WASHINGTON — The Washington National Cathedral had been ready to embrace same-sex marriage for some time, though it took a series of recent events and a new leader for the prominent, 106-year-old church to announce Wednesday that it would begin hosting such nuptials.
The key development came last July when the Episcopal Church approved a ceremony for same-sex unions at its General Convention in Indianapolis, followed by the legalization of gay marriage in Maryland, which joined the District of Columbia. The national church made a special allowance for marriage ceremonies in states where gay marriage is legal.
Longtime same-sex marriage advocate the Very Rev. Gary Hall took over as the cathedral’s dean in October. Conversations began even before he arrived to clear the way for the ceremonies at the church that so often serves as a symbolic house of prayer for national celebrations and tragedies.
The Episcopal bishop of Washington, the Rt. Rev. Mariann Edgar Budde, authorized use of the new marriage rite in December for 89 congregations in D.C. and Maryland. Each priest then decides whether to marry same-sex couples.
The cathedral’s congregation and leadership include many gays and lesbians. The church was just waiting for the right moment and the right leader.
“This was something that was brewing in the cathedral. We were really waiting for him,” Budde told The Associated Press. “It would have been inconceivable for the Cathedral to call somebody who was not in favor of full equality for gay and lesbian people.”

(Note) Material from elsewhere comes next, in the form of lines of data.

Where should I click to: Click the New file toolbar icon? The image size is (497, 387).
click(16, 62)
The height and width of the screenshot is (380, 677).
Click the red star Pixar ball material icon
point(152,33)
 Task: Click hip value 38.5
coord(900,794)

Hall, a former rector at churches in Michigan, Pennsylvania and California and a seminary dean in Chicago, had been a leader in developing liturgical rites for same-sex blessings in the Episcopal Church. Budde said Hall was a catalyst for change in the church’s marriage tradition.
Cathedral officials said the church will be among the first Episcopal congregations to implement a new rite of marriage adapted from the blessing ceremony for gay and lesbian couples that was approved last year by the Episcopal Church’s national governing body.

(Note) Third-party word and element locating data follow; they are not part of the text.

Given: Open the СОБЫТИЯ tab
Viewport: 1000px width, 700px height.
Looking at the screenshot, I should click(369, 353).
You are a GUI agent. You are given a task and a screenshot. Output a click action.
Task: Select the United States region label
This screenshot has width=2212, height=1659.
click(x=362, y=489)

Official Episcopal law still defines marriage as between a man and a woman, so the cathedral says it will be performing weddings that combine civil marriage ceremonies under local law with a blessing from the church. They will use the new language approved for same-sex couples instead of the marriage ceremony from the Book of Common Prayer. Only one major U.S. Protestant group, the United Church of Christ, has endorsed same-sex marriage outright.
Some congregations have left the Episcopal Church over its inclusion of gays and lesbians over the years.

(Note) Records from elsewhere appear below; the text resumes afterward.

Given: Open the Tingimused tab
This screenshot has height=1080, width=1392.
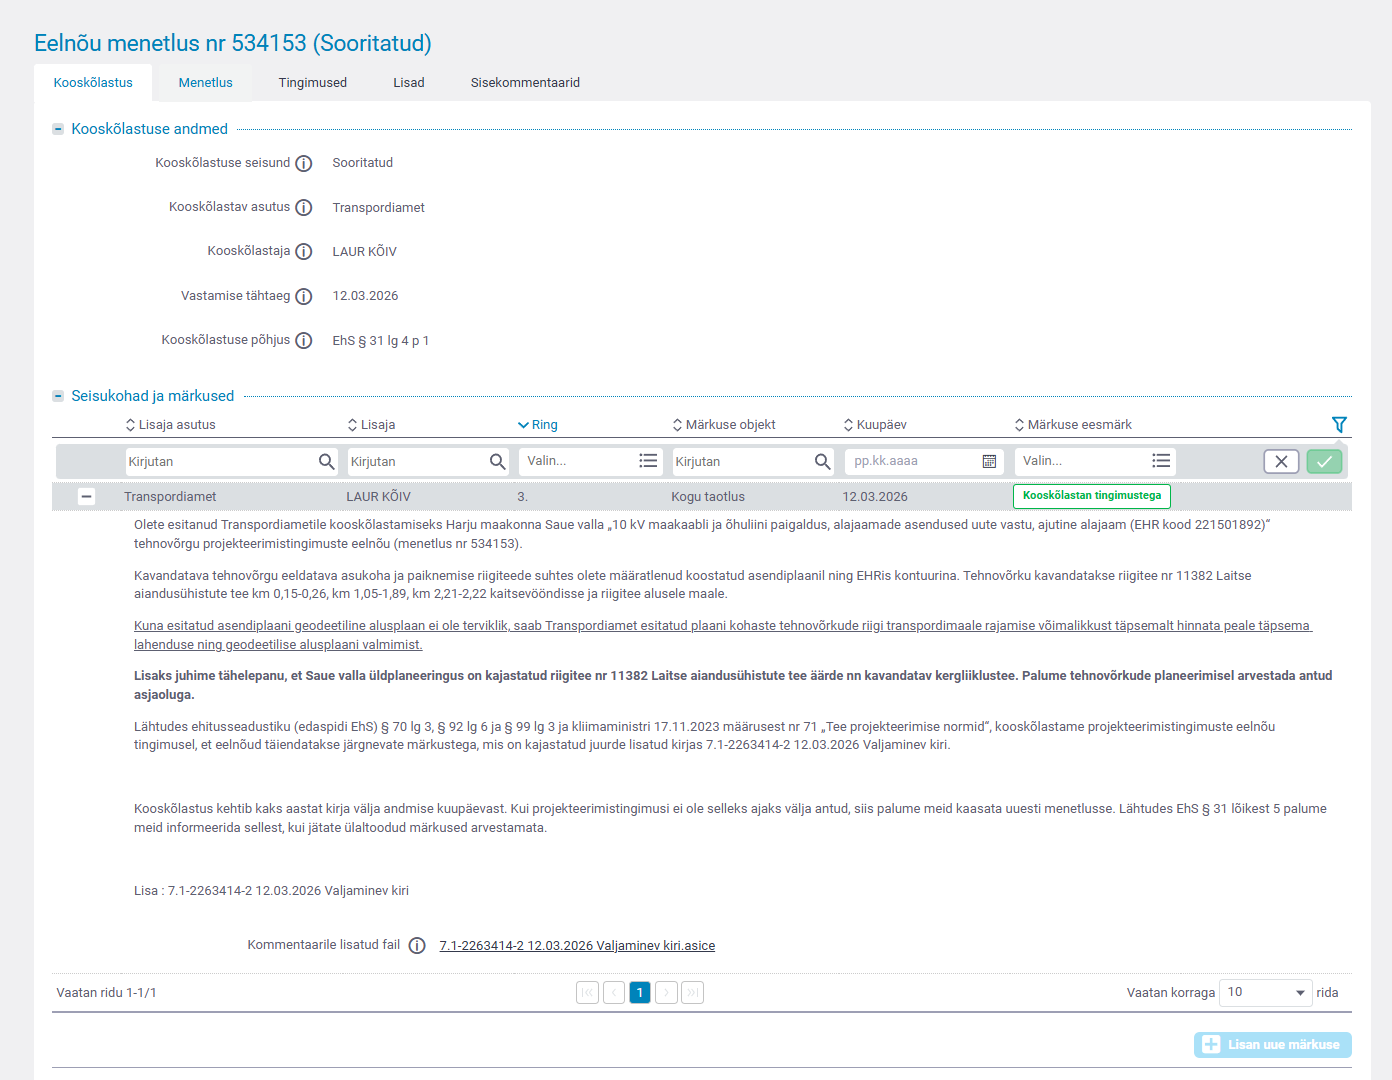Looking at the screenshot, I should pos(312,83).
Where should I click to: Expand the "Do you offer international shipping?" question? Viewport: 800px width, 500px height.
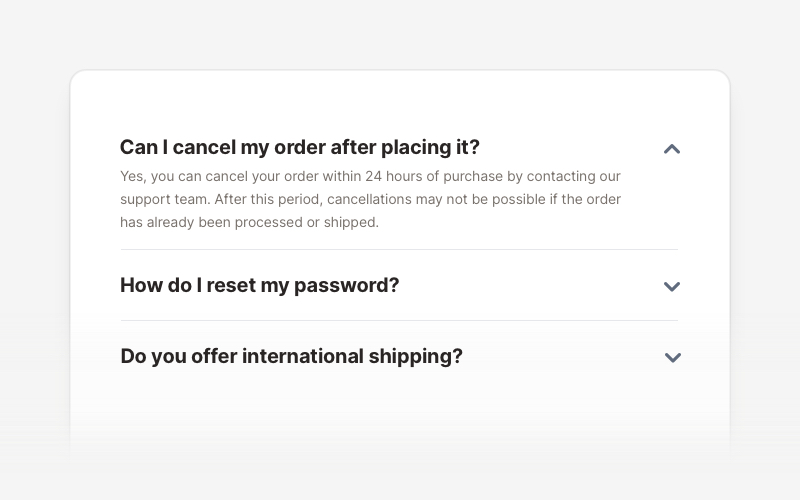point(291,356)
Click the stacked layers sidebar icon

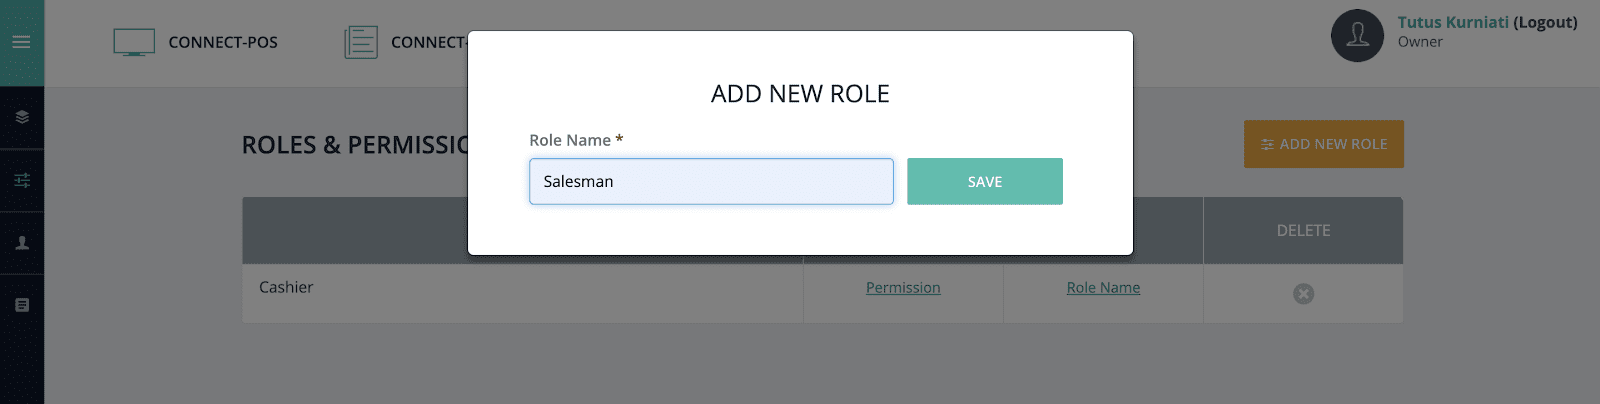point(22,117)
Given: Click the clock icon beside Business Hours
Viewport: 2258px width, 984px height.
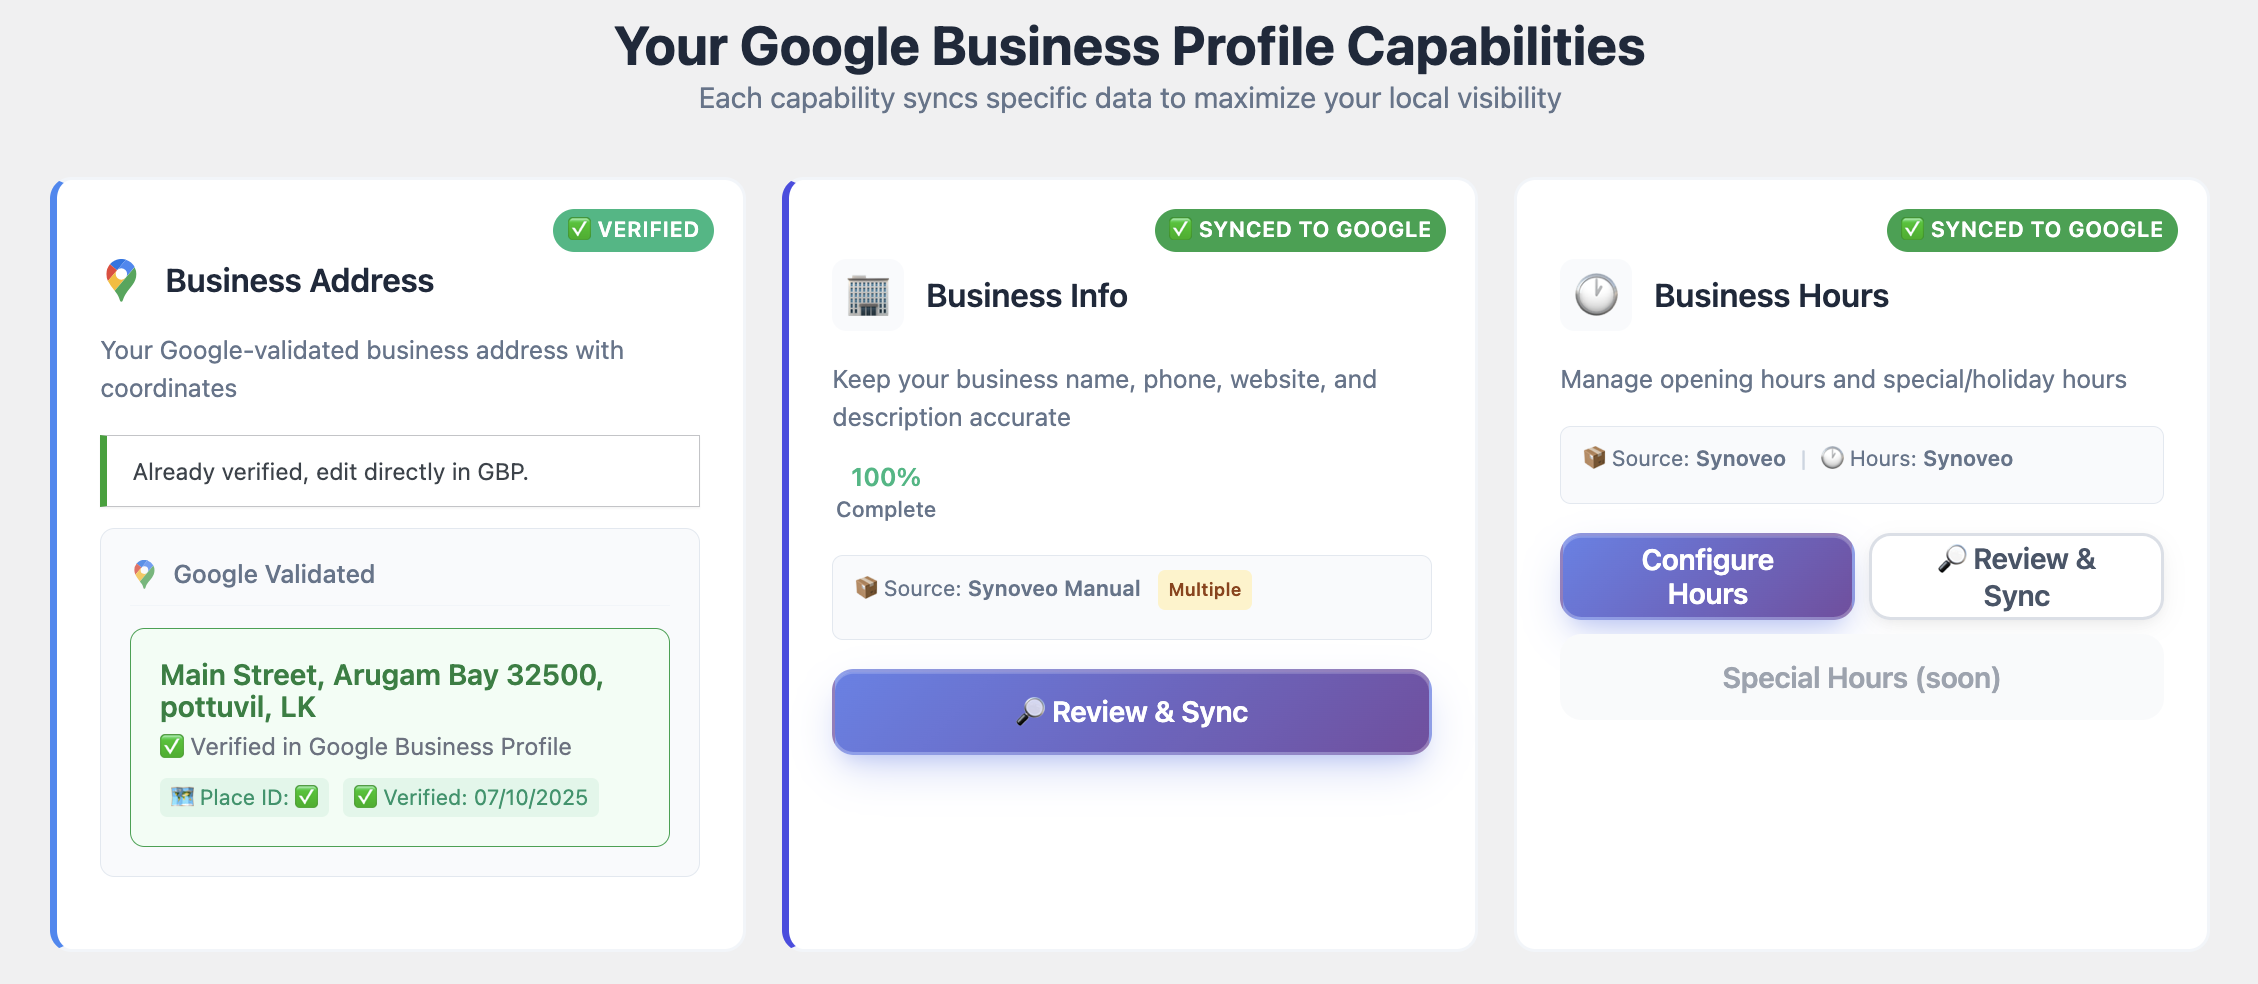Looking at the screenshot, I should (1595, 295).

Hall said performing same-sex marriages is an opportunity to break down barriers and build a more inclusive community “that reflects the diversity of God’s world.”
“I read the Bible as seriously as fundamentalists do,” Hall told the AP. “And my reading of the Bible leads me to want to do this because I think it’s being faithful to the kind of community that Jesus would have us be.”
As the nation’s most prominent church, the cathedral has long hosted presidential inaugural services and funerals for Ronald Reagan and Gerald Ford. The Rev. Martin Luther King Jr. delivered his last sermon there in 1968. It draws hundreds of thousands of visitors each year.